• [Stated goal]
Copy out, word for word, the lines from the one holding "Toggle the ETH extended hours session" through the end of the items, including both ends.

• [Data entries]
--- begin ---

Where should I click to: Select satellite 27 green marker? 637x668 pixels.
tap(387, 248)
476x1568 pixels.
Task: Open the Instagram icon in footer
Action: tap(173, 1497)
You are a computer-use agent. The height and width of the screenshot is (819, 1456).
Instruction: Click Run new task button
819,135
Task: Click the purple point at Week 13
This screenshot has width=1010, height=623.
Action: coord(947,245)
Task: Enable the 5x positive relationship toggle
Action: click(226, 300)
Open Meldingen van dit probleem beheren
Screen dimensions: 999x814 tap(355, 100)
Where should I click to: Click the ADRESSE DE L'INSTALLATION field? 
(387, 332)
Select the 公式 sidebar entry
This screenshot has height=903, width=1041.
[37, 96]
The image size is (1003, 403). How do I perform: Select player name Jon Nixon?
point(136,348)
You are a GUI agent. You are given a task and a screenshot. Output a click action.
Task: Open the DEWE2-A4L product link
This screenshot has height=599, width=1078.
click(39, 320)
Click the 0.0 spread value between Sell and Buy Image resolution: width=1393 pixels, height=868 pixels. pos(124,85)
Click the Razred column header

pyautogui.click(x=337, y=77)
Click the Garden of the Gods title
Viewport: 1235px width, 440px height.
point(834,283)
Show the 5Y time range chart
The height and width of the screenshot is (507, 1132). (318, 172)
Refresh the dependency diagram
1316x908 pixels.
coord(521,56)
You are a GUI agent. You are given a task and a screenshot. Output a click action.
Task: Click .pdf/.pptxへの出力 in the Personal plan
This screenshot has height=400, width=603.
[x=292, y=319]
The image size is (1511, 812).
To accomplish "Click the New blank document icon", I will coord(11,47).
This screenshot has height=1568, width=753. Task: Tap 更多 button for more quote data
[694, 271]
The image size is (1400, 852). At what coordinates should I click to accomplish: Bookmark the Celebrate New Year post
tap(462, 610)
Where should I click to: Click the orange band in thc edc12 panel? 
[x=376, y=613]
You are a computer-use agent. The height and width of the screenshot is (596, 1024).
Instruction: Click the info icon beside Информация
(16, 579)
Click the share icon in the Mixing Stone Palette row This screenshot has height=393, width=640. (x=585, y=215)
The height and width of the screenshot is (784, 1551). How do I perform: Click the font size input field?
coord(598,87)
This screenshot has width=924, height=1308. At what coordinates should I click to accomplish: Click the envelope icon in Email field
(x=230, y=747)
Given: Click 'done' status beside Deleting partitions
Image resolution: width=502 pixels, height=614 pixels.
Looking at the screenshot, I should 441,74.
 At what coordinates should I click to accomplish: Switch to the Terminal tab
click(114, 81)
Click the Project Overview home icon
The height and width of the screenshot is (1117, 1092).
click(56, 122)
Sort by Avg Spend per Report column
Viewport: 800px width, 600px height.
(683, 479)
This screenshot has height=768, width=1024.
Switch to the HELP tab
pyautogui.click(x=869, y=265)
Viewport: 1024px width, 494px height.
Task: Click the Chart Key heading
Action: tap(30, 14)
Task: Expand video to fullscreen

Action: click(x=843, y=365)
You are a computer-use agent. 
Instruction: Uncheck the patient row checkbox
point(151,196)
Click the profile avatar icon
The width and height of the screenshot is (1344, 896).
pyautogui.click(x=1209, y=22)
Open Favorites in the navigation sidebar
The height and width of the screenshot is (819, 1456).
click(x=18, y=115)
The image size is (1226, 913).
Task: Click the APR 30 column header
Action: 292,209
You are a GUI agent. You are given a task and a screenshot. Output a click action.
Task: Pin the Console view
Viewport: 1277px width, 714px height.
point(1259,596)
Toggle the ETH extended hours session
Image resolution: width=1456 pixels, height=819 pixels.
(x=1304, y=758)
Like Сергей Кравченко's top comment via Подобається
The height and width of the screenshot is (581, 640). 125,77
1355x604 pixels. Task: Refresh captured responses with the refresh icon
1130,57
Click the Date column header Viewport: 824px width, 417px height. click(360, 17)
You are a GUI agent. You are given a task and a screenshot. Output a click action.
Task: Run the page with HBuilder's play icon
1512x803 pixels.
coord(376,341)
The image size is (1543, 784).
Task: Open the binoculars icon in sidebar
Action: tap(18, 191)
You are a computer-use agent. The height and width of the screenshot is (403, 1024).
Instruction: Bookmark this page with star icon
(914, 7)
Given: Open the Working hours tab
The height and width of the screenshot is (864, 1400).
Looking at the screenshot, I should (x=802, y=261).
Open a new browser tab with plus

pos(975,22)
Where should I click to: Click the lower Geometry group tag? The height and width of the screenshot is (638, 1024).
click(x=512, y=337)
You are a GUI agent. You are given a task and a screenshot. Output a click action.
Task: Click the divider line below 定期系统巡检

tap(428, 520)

--- end ---

• [Solution for this task]
Toggle the ETH extended hours session
Image resolution: width=1456 pixels, height=819 pixels.
(x=1304, y=758)
Like Сергей Кравченко's top comment via Подобається
The height and width of the screenshot is (581, 640). 125,77
1355x604 pixels. Task: Refresh captured responses with the refresh icon
1130,57
Click the Date column header Viewport: 824px width, 417px height. click(360, 17)
You are a GUI agent. You are given a task and a screenshot. Output a click action.
Task: Run the page with HBuilder's play icon
1512x803 pixels.
coord(376,341)
The image size is (1543, 784).
Task: Open the binoculars icon in sidebar
Action: tap(18, 191)
You are a computer-use agent. The height and width of the screenshot is (403, 1024).
Instruction: Bookmark this page with star icon
(914, 7)
Given: Open the Working hours tab
The height and width of the screenshot is (864, 1400).
Looking at the screenshot, I should (x=802, y=261).
Open a new browser tab with plus

pos(975,22)
Where should I click to: Click the lower Geometry group tag? The height and width of the screenshot is (638, 1024).
click(x=512, y=337)
You are a GUI agent. You are given a task and a screenshot. Output a click action.
Task: Click the divider line below 定期系统巡检

tap(428, 520)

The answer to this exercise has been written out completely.